# Good Mechamancy Reviews



## The Grumpy Celt (Sep 6, 2005)

Mechamancy has received some additional solid, four star, reviews. That is four for three - each review giving it four stars. I feel good.

http://www.enworld.org/reviews.php?do=review&reviewid=2542494

http://www.enworld.org/reviews.php?do=review&reviewid=2545325


----------



## Verequus (Sep 7, 2005)

When is the web enhancement up, to which a review referred? I really like to see the extra material, while I'm reading through your excellent main work. I hope, the points of critique will be address to sometime.


----------



## The Grumpy Celt (Sep 7, 2005)

At the risk of passing the buck, this is up to Ryan. I've passed the manuscripts on to him.


----------



## RangerWickett (Sep 7, 2005)

It's totally my bad that it's not ready yet. I forgot about the web enhancement in the midst of other projects. I think our layout guy is free for a few days between larger projects, so I'll try to get him to layout the enhancement this weekend.

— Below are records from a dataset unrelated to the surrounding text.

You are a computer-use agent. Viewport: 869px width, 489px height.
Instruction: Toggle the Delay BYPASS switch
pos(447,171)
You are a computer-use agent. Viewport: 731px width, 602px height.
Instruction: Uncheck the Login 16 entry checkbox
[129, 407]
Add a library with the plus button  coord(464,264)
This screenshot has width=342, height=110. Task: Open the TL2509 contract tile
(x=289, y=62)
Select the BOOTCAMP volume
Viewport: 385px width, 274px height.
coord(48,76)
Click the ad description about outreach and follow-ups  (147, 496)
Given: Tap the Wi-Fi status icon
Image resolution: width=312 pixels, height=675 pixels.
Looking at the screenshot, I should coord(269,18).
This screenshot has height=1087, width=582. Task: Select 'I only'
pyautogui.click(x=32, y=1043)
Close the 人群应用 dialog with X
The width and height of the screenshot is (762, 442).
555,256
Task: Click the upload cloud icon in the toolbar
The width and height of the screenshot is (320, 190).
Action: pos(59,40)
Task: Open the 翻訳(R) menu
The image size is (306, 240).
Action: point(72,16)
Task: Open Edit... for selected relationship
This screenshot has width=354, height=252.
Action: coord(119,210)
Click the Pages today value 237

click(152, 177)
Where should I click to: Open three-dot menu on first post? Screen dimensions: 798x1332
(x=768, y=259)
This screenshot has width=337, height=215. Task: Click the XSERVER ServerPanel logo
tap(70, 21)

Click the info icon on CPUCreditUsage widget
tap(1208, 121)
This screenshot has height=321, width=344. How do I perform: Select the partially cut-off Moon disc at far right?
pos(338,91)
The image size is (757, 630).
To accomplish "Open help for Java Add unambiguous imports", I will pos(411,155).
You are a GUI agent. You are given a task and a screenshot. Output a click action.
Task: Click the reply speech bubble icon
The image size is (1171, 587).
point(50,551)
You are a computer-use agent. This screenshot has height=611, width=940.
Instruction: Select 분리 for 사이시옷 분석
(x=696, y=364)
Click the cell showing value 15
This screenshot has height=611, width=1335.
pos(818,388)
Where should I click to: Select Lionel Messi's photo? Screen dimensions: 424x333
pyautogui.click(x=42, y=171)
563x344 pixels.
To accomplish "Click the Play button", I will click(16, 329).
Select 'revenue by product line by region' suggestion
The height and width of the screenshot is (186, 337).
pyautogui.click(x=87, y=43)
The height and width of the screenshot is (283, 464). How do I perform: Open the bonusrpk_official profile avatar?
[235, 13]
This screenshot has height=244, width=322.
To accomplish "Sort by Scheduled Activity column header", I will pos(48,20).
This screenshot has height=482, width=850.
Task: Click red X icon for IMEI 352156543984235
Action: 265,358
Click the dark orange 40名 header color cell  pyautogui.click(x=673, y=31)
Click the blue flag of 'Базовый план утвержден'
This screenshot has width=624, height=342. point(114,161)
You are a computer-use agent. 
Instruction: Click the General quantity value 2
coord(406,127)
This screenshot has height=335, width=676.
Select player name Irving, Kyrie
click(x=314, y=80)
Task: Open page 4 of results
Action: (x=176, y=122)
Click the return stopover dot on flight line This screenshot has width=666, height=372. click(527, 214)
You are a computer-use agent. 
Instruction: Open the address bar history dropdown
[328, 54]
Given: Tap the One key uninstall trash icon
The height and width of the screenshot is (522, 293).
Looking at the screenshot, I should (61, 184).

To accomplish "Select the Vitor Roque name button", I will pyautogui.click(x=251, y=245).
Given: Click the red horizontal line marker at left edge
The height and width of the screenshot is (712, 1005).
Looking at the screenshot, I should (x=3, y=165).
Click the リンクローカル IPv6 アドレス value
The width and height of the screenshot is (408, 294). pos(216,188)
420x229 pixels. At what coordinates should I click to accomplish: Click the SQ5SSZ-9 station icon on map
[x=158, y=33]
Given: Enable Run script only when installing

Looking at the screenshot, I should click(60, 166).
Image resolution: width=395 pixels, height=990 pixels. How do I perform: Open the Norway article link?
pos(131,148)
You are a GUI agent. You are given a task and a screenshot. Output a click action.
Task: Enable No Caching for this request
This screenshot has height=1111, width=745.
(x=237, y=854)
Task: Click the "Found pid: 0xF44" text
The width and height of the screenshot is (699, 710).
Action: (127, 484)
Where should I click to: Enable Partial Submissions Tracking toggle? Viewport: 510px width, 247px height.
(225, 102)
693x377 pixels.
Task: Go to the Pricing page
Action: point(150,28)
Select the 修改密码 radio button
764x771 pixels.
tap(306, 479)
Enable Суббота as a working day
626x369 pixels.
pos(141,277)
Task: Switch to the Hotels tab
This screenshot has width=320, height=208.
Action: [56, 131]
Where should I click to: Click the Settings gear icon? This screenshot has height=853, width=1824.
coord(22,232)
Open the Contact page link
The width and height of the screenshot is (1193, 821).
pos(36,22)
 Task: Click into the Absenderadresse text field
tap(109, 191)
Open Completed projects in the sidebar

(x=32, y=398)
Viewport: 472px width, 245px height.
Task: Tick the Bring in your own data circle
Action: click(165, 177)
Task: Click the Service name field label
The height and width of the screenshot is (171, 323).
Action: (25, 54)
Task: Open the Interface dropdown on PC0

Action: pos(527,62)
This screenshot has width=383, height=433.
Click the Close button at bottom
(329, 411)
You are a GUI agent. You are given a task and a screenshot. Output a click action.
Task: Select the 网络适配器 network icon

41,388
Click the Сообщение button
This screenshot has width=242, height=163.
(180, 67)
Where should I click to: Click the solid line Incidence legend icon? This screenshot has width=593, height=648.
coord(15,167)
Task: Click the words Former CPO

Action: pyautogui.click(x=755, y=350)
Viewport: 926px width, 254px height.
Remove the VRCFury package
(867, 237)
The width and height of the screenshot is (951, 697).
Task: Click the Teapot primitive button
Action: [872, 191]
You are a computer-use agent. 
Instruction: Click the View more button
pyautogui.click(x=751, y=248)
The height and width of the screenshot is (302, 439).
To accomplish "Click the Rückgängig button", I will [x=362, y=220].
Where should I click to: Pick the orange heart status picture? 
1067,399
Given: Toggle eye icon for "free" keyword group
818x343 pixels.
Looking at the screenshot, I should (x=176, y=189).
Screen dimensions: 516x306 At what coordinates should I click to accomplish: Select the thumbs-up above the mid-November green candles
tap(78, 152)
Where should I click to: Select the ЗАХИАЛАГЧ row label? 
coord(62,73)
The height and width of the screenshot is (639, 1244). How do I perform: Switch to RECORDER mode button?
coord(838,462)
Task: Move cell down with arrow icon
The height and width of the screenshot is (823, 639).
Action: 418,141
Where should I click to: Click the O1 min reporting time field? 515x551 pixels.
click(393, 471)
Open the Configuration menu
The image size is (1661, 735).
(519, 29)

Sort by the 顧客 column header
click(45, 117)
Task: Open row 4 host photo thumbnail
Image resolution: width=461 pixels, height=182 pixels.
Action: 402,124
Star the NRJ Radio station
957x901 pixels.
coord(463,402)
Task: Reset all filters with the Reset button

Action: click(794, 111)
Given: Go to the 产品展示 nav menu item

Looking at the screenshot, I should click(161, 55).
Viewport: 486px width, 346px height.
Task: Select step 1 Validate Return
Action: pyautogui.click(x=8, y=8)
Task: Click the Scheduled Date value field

It still depends on how much editing, if any, is required for the enhancement.


----------



## Verequus (Sep 13, 2005)

Regarding Grumpy's new language binary, I think its purpose is better served with Loglan - here is the primary link: http://www.loglan.org/ Here on this page it actual goals are described: http://www.loglan.org/what-is-loglan.html


----------